Vladislav Delay: Kuopio

Vladislav Delay
Kuopio
Raster-Noton
2012-11-26

It seems like Kuopio is made up of two distinct halves with two thematically different sets of tracks jammed together to make an album. The first half sounds like a stab at recreating the grinding, mechanical texture of everyday life. The second half is still mechanical, sure, but there’s something subtly funky about it too. If this is true, then Kuopio belongs to an earlier age, when records had, er, sides. Remember when our concept of what a record is was inescapably tied to it having a physical form, when it was unthinkable for it to be any other way? Kuopio either recreates this, posing a challenge to our increasingly fluid forms of cultural consumption, or, well, it doesn’t, and it would be silly to suggest so because this would give unnecessary conceptual strength to something that would once have just been plain normal.

Either way, Kuopio’s fatal flaw is its inconsistency. This is entirely self-inflicted: It’s just structurally very unstable, which is why one might confuse it for being the album’s thematic core. It doesn’t have much else. Each track is based on a single, endlessly repeated, principle. We start off with a brooding, bobbling bass sequence or the digitised fuzz of synthesisers. Then we get several layers of mechanical percussion. The loops scurry over each other before one element overtakes another and it all collapses, as if the machines of a sterile factory have been left to their own devices without having anything to put together.

The first set of tracks (“Vastaa” through “Kellute”) are grinding and robotic, but they’re not quite abrasive enough to capture the sinister power of new technology. The second set (“Osottava” through “Hitto”) do the same thing, replacing the toil with something a bit bouncier, but they’re not funky enough to soundtrack our travels in augmented reality. It certainly isn’t a multiple-hour trance set – so we shouldn’t expect to be “taken on a journey” – but it is clear that Kuopio would work better as two thematically consistent EPs rather than as an album in itself.

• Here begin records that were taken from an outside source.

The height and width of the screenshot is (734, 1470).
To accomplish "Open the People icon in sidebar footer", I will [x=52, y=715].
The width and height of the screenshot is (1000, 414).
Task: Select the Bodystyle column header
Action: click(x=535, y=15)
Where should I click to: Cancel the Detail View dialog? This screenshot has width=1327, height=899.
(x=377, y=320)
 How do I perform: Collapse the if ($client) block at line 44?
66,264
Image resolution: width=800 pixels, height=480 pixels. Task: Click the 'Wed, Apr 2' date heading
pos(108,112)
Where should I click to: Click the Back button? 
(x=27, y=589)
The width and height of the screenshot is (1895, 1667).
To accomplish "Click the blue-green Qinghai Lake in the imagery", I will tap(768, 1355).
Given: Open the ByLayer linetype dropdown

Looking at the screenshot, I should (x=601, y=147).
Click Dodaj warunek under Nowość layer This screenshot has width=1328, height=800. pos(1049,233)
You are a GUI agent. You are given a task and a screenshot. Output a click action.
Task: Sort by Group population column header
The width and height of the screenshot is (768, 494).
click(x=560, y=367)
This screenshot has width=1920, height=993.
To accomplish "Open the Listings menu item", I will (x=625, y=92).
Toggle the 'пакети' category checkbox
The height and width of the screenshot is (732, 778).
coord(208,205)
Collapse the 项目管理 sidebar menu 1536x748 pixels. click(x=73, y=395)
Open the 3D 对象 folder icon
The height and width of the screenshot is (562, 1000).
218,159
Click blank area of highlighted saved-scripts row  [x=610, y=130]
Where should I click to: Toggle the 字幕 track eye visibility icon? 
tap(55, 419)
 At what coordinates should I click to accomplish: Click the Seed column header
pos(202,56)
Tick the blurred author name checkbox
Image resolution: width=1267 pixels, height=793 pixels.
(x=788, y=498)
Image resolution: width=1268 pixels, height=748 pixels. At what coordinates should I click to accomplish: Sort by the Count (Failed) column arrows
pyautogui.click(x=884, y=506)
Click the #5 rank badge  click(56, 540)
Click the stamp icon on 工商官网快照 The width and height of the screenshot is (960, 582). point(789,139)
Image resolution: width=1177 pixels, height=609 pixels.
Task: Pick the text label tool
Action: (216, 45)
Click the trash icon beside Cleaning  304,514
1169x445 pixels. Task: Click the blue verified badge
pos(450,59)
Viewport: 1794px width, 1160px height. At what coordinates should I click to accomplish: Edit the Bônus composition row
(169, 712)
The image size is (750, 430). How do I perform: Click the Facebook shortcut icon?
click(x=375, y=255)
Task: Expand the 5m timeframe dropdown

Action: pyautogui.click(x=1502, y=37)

In the context of Kuopio, though, the funkier second half becomes the hangover of the grave abstractions of the first half. The drums on “Hitto” are highly automated triples, which echoes the perfunctory drive of “Vastaa” and “Avanne”. However, where the bass throb on “Vastaa” is held in place by a thin kick drum, which moves the whole thing forward, “Avanne” chugs and puffs in a way that is almost as worn out as the use of rail travel motifs to describe electronic music. The second half of “Kulkee”, meanwhile, is pierced with some sort of warped cowbell. It’s like a clunky, severely slowed down samba, with a wobbly bass and a woopy bleepy sound, while the crumbling beat whacks itself out of joint. Album closer “Kuuluuko”, is an anomaly. It sounds out of place in the second half. Its sombre synth padding makes it sound like it would be more at home in the first half. It sums up Kuopio’s whole problem. It’s perfectly good – there isn’t actually anything particularly bad or boring about it – it’s just fractured without being bloody-mindedly avant-garde and it’s bleak without being exciting about it. It’s just headphone candy for nerds.